Allen joined the Tufts Physics Department faculty in 1960, just after he completed a PhD in theoretical physics at Harvard. His early research was in the areas of nuclear and high energy physics, including the structure of the deuteron and the S-matrix approach to fundamental interactions. He was chair of the department between 1977 and 1980, and during this time recruited two theoretical physicists with interests in general relativity and theoretical cosmology, Alex Vilenkin and Larry Ford. Allen soon switched his attention to these areas, and the three of them founded the Tufts Institute of Cosmology, the first center in the United States devoted to theoretical cosmology. The Center has since achieved international prominence.

Allen and his colleagues sought to apply fundamental principles of particle physics to understand the processes in the early universe that gave rise to the universe that we see around us today. Allen researched the effects of phase transitions earlier in the history of the universe in forming topological defects, like cosmic strings and domain walls. The search for such defects still continues, and their detection would provide information about particle physics at the highest energies and about the early universe. Later he turned his attention to the deep question of the limits which the laws of physics place on faster than light travel and time travel. He did not seriously expect that these exotic effects actually occur in nature, but did believe that we can learn a great deal by probing the limits of physics and understanding why time travel is difficult or impossible.
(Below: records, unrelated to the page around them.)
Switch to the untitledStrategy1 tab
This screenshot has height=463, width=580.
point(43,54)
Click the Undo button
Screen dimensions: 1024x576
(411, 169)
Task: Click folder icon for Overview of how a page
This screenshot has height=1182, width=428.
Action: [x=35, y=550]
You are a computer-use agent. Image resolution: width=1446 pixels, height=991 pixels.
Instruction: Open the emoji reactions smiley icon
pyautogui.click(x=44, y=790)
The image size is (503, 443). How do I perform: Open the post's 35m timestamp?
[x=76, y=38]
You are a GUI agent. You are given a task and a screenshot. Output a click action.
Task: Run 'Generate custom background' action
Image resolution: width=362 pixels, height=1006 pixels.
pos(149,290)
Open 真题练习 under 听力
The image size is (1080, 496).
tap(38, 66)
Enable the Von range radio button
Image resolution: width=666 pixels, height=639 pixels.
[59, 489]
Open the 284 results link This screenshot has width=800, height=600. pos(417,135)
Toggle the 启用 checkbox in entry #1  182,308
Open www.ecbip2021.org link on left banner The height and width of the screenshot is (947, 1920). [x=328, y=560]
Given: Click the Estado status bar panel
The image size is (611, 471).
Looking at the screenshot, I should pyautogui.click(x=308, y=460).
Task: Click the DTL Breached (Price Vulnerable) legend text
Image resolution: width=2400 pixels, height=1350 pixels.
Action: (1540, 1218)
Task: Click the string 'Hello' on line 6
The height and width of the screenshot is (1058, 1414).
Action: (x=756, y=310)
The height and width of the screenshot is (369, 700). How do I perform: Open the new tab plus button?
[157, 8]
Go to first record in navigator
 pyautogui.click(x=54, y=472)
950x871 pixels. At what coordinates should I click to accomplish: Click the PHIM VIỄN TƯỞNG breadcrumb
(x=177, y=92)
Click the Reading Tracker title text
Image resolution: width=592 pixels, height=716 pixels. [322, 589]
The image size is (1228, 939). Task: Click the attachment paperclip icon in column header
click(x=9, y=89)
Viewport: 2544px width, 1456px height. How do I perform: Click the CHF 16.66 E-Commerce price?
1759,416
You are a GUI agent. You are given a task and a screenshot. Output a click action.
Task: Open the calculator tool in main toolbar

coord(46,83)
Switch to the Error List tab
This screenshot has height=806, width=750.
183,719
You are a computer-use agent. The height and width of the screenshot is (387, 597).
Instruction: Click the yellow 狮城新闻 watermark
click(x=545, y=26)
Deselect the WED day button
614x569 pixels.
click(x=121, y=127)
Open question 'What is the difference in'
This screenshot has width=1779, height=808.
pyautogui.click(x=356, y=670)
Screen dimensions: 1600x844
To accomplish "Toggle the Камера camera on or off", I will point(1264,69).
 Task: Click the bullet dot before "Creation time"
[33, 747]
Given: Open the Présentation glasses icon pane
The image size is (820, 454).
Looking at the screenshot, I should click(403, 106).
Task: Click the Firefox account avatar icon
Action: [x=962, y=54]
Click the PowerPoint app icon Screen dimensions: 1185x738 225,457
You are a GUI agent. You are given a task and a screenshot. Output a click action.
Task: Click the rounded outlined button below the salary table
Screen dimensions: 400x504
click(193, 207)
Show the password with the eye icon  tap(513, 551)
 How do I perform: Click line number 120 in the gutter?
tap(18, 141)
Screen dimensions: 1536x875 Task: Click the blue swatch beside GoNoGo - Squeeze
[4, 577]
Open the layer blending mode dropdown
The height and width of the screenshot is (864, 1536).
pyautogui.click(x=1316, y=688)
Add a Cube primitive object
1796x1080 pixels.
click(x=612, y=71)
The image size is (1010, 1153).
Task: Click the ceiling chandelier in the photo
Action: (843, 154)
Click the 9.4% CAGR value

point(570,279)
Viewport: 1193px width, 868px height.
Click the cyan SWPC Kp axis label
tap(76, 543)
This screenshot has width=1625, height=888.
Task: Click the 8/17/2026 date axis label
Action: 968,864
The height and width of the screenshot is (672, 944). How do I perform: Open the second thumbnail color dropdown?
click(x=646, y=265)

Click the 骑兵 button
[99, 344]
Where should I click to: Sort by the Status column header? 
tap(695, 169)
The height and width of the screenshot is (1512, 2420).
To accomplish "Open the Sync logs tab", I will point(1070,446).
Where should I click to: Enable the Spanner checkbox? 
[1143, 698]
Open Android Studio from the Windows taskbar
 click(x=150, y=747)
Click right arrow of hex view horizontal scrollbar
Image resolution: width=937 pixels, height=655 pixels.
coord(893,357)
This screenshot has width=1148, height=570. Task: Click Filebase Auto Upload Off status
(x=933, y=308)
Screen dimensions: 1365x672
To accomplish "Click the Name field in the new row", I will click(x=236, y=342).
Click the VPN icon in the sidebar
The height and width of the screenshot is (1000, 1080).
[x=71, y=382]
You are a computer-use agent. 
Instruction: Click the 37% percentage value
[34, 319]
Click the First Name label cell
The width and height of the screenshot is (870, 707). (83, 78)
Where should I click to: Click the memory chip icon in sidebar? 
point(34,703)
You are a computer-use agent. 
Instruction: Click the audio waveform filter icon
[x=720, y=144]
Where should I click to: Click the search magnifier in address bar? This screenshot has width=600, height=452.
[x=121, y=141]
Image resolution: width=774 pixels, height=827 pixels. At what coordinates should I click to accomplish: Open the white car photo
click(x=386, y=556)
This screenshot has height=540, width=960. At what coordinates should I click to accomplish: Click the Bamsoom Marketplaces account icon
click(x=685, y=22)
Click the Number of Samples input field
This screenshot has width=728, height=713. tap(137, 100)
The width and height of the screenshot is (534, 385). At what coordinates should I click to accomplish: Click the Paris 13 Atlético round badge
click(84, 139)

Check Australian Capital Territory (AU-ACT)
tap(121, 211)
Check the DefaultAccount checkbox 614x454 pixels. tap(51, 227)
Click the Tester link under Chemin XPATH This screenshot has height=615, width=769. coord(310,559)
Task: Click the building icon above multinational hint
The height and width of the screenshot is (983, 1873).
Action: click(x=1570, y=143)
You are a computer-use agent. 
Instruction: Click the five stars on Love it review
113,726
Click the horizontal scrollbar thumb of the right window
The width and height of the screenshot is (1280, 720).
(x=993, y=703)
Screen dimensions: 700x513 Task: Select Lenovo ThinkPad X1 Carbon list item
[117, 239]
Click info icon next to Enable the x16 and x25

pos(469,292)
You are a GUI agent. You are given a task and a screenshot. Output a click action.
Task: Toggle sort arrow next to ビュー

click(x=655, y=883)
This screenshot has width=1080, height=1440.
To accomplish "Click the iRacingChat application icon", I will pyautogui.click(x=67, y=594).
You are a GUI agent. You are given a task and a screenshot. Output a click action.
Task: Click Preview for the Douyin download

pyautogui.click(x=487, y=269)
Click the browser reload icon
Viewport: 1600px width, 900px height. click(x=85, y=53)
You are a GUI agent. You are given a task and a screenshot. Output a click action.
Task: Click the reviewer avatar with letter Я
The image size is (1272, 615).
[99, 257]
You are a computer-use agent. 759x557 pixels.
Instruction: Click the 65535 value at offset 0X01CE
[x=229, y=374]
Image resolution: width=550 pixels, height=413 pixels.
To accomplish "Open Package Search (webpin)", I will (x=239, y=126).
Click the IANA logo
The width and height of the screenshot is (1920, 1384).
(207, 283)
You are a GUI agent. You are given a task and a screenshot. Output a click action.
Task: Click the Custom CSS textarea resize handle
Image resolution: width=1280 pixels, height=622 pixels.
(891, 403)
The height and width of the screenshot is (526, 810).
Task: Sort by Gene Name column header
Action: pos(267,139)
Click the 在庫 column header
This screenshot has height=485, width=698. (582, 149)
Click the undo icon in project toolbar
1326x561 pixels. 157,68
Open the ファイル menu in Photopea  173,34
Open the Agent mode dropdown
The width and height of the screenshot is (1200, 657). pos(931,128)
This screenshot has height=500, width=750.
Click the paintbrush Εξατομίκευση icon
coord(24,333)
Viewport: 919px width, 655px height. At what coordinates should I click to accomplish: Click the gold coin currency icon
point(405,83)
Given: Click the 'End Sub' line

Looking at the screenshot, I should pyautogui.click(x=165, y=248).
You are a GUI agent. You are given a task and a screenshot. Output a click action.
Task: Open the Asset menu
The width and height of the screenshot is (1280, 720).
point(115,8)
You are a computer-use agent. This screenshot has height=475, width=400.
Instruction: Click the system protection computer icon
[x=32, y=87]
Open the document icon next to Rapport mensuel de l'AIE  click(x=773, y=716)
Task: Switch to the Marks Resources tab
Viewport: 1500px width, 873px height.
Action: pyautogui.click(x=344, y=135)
Allen was also a dedicated teacher who cared deeply about the success of his students, and sought to give them an understanding of the key principles of physics. For several years, he taught an introductory calculus based physics course taken by all science and engineering majors at Tufts. He developed a course on time travel which appealed to a broad range of students, including those majoring in non-science areas. This course combined science fiction and a study of the basics of relativity theory. After his retirement in 2004, he built on that experience and his research to coauthor with Thomas Roman a book, "Time Travel and Warp Drives: A Scientific Guide to Shortcuts through Time and Space," which explains to non-experts what the laws of physics do say about faster than light travel and time travel. In recent years all graduating seniors in physics and astronomy have received a copy as a gift from the department.

Allen's generosity to Tufts, Tufts students, and the Physics-Astronomy Department did not end with his retirement. In the past few years he made substantial financial donations to secure the future of the Institute of Cosmology and endow a room in the department's new home at 574 Boston Ave. With characteristic humility, Allen insisted that both of these contributions be in the name of his late colleague Allan Cormack.